Using the listing below, retype the line bearing "Screen dimensions: 820x610" and each line after it, word for word, and nothing further.

Input records -
Content starts

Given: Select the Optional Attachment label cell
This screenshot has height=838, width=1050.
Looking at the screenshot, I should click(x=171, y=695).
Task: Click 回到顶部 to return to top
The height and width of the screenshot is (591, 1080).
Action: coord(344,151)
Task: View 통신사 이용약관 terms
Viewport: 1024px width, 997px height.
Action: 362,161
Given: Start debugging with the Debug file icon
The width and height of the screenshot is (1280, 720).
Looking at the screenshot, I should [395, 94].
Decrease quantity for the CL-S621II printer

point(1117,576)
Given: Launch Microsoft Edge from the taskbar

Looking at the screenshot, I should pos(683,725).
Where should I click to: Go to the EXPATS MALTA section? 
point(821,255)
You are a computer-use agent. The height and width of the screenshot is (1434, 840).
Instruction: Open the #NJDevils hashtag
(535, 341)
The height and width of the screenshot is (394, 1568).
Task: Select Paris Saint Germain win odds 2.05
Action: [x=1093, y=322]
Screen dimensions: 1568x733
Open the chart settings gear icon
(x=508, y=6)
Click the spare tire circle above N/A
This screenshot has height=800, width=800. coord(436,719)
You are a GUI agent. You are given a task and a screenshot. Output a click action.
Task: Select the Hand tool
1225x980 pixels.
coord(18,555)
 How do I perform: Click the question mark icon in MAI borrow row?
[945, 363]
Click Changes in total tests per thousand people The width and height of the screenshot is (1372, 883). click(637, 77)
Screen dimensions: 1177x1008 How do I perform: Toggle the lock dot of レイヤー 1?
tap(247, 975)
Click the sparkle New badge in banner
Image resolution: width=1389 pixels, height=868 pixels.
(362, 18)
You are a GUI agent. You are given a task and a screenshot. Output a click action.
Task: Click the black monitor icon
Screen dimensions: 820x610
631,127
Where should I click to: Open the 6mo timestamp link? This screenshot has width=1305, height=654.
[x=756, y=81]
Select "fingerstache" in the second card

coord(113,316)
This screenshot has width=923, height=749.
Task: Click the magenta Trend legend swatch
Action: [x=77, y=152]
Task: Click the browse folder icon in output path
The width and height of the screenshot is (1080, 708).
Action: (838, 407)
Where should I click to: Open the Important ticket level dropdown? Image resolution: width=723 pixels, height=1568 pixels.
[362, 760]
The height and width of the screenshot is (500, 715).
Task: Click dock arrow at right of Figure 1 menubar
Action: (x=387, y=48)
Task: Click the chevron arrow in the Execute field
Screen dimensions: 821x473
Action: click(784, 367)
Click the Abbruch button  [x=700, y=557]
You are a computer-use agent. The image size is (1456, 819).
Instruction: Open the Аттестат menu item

Content ends

Output of the exercise -
Screen dimensions: 820x610
631,127
Where should I click to: Open the 6mo timestamp link? This screenshot has width=1305, height=654.
[x=756, y=81]
Select "fingerstache" in the second card

coord(113,316)
This screenshot has width=923, height=749.
Task: Click the magenta Trend legend swatch
Action: [x=77, y=152]
Task: Click the browse folder icon in output path
The width and height of the screenshot is (1080, 708).
Action: (838, 407)
Where should I click to: Open the Important ticket level dropdown? Image resolution: width=723 pixels, height=1568 pixels.
[362, 760]
The height and width of the screenshot is (500, 715).
Task: Click dock arrow at right of Figure 1 menubar
Action: (x=387, y=48)
Task: Click the chevron arrow in the Execute field
Screen dimensions: 821x473
Action: click(784, 367)
Click the Abbruch button  [x=700, y=557]
You are a computer-use agent. The image size is (1456, 819).
Instruction: Open the Аттестат menu item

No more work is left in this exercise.